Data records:

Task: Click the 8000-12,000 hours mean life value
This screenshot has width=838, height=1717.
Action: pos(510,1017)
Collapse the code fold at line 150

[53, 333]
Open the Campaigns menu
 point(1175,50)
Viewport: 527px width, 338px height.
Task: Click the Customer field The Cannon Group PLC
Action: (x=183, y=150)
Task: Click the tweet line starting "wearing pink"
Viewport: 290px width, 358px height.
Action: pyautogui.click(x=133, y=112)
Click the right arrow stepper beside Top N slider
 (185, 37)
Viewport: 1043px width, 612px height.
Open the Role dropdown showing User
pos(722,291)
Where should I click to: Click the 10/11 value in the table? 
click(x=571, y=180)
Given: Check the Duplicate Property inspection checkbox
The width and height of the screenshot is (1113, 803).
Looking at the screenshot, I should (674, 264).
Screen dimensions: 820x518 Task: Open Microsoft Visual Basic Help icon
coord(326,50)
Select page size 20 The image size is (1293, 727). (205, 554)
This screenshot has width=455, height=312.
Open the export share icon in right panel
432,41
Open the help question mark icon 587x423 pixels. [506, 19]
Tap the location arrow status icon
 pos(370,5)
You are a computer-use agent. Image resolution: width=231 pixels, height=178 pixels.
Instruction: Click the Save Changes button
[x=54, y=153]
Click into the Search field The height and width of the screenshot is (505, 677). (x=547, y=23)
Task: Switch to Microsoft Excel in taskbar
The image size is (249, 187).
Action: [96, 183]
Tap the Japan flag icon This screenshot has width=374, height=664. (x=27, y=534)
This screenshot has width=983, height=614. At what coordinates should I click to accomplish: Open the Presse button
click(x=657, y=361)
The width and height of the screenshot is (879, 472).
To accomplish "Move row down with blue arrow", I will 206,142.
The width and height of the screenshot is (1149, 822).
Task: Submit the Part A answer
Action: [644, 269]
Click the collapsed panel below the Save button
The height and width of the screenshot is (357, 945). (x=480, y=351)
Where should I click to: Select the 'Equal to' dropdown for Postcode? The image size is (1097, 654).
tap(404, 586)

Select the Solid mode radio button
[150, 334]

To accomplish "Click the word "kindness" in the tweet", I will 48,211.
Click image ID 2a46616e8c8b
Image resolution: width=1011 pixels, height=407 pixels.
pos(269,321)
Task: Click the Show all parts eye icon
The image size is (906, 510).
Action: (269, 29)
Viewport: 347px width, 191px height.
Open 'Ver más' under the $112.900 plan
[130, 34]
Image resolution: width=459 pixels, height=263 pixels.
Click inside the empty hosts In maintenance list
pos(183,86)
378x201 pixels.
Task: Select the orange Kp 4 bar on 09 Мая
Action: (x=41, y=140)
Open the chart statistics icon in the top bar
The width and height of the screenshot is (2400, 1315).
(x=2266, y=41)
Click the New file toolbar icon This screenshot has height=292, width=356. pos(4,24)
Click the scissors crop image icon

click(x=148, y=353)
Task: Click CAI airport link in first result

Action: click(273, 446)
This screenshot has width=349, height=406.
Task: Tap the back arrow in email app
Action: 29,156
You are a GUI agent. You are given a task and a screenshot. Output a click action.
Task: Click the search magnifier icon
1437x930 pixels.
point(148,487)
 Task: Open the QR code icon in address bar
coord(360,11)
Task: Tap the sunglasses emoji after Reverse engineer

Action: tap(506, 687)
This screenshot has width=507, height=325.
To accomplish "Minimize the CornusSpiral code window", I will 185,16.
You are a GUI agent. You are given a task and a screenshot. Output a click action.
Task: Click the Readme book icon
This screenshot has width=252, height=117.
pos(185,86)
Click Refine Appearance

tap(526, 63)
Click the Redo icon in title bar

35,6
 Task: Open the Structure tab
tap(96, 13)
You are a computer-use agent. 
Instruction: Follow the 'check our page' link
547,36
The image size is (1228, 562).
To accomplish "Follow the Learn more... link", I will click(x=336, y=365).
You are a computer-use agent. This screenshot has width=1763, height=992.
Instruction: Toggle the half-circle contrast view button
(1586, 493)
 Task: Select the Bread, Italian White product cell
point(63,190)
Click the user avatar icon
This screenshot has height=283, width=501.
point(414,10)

## Task to carry out
Rewrite the lines above as a JSON list of strings, one string per line, leaving out blank lines.

## Full response
[
  "Task: Click the 8000-12,000 hours mean life value",
  "This screenshot has width=838, height=1717.",
  "Action: pos(510,1017)",
  "Collapse the code fold at line 150",
  "[53, 333]",
  "Open the Campaigns menu",
  " point(1175,50)",
  "Viewport: 527px width, 338px height.",
  "Task: Click the Customer field The Cannon Group PLC",
  "Action: (x=183, y=150)",
  "Task: Click the tweet line starting \"wearing pink\"",
  "Viewport: 290px width, 358px height.",
  "Action: pyautogui.click(x=133, y=112)",
  "Click the right arrow stepper beside Top N slider",
  " (185, 37)",
  "Viewport: 1043px width, 612px height.",
  "Open the Role dropdown showing User",
  "pos(722,291)",
  "Where should I click to: Click the 10/11 value in the table? ",
  "click(x=571, y=180)",
  "Given: Check the Duplicate Property inspection checkbox",
  "The width and height of the screenshot is (1113, 803).",
  "Looking at the screenshot, I should (674, 264).",
  "Screen dimensions: 820x518 Task: Open Microsoft Visual Basic Help icon",
  "coord(326,50)",
  "Select page size 20 The image size is (1293, 727). (205, 554)",
  "This screenshot has width=455, height=312.",
  "Open the export share icon in right panel",
  "432,41",
  "Open the help question mark icon 587x423 pixels. [506, 19]",
  "Tap the location arrow status icon",
  " pos(370,5)",
  "You are a computer-use agent. Image resolution: width=231 pixels, height=178 pixels.",
  "Instruction: Click the Save Changes button",
  "[x=54, y=153]",
  "Click into the Search field The height and width of the screenshot is (505, 677). (x=547, y=23)",
  "Task: Switch to Microsoft Excel in taskbar",
  "The image size is (249, 187).",
  "Action: [96, 183]",
  "Tap the Japan flag icon This screenshot has width=374, height=664. (x=27, y=534)",
  "This screenshot has width=983, height=614. At what coordinates should I click to accomplish: Open the Presse button",
  "click(x=657, y=361)",
  "The width and height of the screenshot is (879, 472).",
  "To accomplish \"Move row down with blue arrow\", I will 206,142.",
  "The width and height of the screenshot is (1149, 822).",
  "Task: Submit the Part A answer",
  "Action: [644, 269]",
  "Click the collapsed panel below the Save button",
  "The height and width of the screenshot is (357, 945). (x=480, y=351)",
  "Where should I click to: Select the 'Equal to' dropdown for Postcode? The image size is (1097, 654).",
  "tap(404, 586)",
  "Select the Solid mode radio button",
  "[150, 334]",
  "To accomplish \"Click the word \"kindness\" in the tweet\", I will 48,211.",
  "Click image ID 2a46616e8c8b",
  "Image resolution: width=1011 pixels, height=407 pixels.",
  "pos(269,321)",
  "Task: Click the Show all parts eye icon",
  "The image size is (906, 510).",
  "Action: (269, 29)",
  "Viewport: 347px width, 191px height.",
  "Open 'Ver más' under the $112.900 plan",
  "[130, 34]",
  "Image resolution: width=459 pixels, height=263 pixels.",
  "Click inside the empty hosts In maintenance list",
  "pos(183,86)",
  "378x201 pixels.",
  "Task: Select the orange Kp 4 bar on 09 Мая",
  "Action: (x=41, y=140)",
  "Open the chart statistics icon in the top bar",
  "The width and height of the screenshot is (2400, 1315).",
  "(x=2266, y=41)",
  "Click the New file toolbar icon This screenshot has height=292, width=356. pos(4,24)",
  "Click the scissors crop image icon",
  "click(x=148, y=353)",
  "Task: Click CAI airport link in first result",
  "Action: click(273, 446)",
  "This screenshot has width=349, height=406.",
  "Task: Tap the back arrow in email app",
  "Action: 29,156",
  "You are a GUI agent. You are given a task and a screenshot. Output a click action.",
  "Task: Click the search magnifier icon",
  "1437x930 pixels.",
  "point(148,487)",
  " Task: Open the QR code icon in address bar",
  "coord(360,11)",
  "Task: Tap the sunglasses emoji after Reverse engineer",
  "Action: tap(506, 687)",
  "This screenshot has width=507, height=325.",
  "To accomplish \"Minimize the CornusSpiral code window\", I will 185,16.",
  "You are a GUI agent. You are given a task and a screenshot. Output a click action.",
  "Task: Click the Readme book icon",
  "This screenshot has width=252, height=117.",
  "pos(185,86)",
  "Click Refine Appearance",
  "tap(526, 63)",
  "Click the Redo icon in title bar",
  "35,6",
  " Task: Open the Structure tab",
  "tap(96, 13)",
  "You are a computer-use agent. ",
  "Instruction: Follow the 'check our page' link",
  "547,36",
  "The image size is (1228, 562).",
  "To accomplish \"Follow the Learn more... link\", I will click(x=336, y=365).",
  "You are a computer-use agent. This screenshot has width=1763, height=992.",
  "Instruction: Toggle the half-circle contrast view button",
  "(1586, 493)",
  " Task: Select the Bread, Italian White product cell",
  "point(63,190)",
  "Click the user avatar icon",
  "This screenshot has height=283, width=501.",
  "point(414,10)"
]